Exercise aim →
Copy the records below word for word, from the start through the line containing "click(414, 141)", including that line.

[Dataset items]
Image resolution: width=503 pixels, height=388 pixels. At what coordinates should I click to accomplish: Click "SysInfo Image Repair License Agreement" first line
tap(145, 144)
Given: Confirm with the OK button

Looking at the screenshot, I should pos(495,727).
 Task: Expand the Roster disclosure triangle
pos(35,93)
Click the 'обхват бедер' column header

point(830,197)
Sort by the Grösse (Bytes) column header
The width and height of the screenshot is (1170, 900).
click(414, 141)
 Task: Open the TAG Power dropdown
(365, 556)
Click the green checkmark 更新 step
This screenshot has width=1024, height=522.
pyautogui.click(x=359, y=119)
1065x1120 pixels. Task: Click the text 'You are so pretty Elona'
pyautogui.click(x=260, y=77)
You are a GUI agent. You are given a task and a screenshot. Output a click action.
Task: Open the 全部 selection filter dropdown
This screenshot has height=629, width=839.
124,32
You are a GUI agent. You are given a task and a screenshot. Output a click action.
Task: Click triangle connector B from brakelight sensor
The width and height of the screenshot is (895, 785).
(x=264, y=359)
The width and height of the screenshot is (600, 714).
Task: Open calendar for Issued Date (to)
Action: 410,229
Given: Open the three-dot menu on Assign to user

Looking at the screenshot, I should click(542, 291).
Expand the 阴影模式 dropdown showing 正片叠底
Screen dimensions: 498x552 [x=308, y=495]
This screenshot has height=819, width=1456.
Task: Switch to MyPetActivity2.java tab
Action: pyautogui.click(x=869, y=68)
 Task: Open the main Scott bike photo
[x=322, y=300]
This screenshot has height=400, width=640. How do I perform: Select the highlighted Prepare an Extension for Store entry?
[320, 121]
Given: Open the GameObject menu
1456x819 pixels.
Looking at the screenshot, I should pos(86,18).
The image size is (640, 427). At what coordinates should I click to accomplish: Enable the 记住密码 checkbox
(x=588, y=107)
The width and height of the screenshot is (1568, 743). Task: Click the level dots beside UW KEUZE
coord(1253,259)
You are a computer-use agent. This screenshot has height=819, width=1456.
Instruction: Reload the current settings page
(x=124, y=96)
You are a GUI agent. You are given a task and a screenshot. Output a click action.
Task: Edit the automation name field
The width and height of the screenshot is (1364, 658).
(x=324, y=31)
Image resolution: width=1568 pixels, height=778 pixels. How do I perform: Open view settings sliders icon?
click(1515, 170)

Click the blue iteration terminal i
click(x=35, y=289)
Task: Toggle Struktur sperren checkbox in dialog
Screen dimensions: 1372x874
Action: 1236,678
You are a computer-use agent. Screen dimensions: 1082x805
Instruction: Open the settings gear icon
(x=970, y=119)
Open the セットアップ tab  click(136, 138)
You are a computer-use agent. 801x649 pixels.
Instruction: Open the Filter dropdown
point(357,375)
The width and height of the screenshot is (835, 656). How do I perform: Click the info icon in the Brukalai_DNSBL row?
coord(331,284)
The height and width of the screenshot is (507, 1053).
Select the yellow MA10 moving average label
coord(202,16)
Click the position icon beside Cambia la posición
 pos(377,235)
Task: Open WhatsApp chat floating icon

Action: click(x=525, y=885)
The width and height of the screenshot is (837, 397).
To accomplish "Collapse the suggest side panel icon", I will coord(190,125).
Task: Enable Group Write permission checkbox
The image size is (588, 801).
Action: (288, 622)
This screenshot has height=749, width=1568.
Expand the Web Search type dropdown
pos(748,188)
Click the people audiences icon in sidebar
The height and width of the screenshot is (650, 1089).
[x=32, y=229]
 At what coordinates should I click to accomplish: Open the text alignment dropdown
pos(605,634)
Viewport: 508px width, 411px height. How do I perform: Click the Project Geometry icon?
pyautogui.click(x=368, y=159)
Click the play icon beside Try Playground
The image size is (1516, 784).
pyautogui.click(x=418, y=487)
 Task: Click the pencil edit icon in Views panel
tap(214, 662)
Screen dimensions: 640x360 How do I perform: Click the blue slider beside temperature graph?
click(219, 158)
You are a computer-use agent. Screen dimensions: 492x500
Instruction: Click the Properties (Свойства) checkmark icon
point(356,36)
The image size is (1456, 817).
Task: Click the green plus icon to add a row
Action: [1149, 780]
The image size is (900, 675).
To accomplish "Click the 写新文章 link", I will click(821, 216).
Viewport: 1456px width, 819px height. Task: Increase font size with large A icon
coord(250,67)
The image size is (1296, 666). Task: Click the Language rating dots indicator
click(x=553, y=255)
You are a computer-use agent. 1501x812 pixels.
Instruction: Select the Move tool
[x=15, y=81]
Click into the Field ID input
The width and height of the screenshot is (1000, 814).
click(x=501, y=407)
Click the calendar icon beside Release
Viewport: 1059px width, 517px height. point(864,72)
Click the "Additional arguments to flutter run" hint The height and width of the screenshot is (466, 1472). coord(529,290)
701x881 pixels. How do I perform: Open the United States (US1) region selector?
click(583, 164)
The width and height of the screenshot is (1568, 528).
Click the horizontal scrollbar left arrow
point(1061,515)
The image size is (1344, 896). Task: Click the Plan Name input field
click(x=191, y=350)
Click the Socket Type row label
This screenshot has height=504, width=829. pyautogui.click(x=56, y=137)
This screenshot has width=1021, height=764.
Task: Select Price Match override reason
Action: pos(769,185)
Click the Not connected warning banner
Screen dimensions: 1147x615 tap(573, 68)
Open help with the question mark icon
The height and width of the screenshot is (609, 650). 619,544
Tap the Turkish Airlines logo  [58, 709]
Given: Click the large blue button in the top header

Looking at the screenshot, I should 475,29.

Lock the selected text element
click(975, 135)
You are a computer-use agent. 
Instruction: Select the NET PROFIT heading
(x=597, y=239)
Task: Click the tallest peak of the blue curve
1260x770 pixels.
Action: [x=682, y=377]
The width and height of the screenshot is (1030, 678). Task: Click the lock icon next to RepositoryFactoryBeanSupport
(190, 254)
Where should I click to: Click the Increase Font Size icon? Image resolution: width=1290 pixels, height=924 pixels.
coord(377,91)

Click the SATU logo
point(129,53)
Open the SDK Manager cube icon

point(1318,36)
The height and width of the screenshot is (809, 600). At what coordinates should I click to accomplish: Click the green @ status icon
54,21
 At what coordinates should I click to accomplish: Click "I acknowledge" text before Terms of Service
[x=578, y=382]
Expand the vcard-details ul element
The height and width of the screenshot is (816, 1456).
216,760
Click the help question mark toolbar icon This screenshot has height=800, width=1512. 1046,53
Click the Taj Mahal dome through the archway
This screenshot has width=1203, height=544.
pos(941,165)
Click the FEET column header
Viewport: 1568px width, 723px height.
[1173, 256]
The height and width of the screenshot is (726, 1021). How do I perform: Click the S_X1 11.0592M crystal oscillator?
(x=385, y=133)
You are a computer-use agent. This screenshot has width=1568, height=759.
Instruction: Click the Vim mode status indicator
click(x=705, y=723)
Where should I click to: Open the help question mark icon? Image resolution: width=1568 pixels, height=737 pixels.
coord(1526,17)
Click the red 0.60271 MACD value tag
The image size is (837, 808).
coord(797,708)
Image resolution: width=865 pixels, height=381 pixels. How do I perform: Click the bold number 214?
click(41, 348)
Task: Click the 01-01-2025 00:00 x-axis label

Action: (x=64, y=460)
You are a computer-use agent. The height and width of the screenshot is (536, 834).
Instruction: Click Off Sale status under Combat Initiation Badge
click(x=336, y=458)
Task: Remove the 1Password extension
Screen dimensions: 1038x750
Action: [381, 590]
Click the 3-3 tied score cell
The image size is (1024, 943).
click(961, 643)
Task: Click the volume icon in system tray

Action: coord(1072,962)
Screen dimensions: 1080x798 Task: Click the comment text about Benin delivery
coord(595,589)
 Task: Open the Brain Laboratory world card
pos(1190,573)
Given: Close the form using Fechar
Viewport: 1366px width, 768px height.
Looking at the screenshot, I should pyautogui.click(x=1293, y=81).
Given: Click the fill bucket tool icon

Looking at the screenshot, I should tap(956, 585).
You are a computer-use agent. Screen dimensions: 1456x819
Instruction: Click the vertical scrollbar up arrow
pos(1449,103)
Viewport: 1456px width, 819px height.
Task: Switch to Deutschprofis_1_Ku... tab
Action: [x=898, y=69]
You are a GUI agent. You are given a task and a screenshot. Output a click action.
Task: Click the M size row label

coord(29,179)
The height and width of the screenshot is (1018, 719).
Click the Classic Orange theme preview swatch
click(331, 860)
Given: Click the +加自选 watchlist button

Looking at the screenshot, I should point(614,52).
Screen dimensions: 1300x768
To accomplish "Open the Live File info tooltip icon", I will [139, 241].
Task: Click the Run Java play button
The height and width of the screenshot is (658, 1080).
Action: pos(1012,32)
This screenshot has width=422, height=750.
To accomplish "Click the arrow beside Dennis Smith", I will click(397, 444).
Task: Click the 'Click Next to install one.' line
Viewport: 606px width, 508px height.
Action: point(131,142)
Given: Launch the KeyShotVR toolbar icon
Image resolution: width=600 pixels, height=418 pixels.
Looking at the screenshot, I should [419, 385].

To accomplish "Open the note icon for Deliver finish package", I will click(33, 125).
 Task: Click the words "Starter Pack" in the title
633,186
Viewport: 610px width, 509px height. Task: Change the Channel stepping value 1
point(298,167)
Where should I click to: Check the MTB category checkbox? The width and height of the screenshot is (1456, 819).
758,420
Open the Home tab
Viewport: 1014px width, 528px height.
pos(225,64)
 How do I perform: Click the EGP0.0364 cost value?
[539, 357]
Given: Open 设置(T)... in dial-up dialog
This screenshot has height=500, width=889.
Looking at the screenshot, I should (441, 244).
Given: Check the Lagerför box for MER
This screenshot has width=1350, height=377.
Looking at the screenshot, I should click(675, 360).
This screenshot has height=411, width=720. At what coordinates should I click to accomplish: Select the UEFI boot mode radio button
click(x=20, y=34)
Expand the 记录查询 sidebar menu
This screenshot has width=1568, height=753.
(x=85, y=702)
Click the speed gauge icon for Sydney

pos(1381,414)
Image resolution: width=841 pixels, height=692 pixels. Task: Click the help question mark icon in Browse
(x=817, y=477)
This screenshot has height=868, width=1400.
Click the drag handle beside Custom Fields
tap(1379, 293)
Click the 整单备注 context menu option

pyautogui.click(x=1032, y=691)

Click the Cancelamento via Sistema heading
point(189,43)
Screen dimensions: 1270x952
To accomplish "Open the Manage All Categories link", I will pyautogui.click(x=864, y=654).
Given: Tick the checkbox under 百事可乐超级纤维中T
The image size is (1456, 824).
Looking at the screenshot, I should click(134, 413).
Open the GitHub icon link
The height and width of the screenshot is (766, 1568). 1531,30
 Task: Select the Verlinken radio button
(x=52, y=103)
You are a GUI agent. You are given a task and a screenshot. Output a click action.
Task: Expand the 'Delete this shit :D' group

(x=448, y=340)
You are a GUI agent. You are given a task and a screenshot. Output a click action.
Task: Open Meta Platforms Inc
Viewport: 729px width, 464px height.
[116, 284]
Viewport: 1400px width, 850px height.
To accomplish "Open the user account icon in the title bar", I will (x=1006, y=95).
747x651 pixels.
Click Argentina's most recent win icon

Response to this task →
Image resolution: width=503 pixels, height=388 pixels. At what coordinates should I click to accomplish: Click "SysInfo Image Repair License Agreement" first line
tap(145, 144)
Given: Confirm with the OK button

Looking at the screenshot, I should pos(495,727).
 Task: Expand the Roster disclosure triangle
pos(35,93)
Click the 'обхват бедер' column header

point(830,197)
Sort by the Grösse (Bytes) column header
The width and height of the screenshot is (1170, 900).
click(414, 141)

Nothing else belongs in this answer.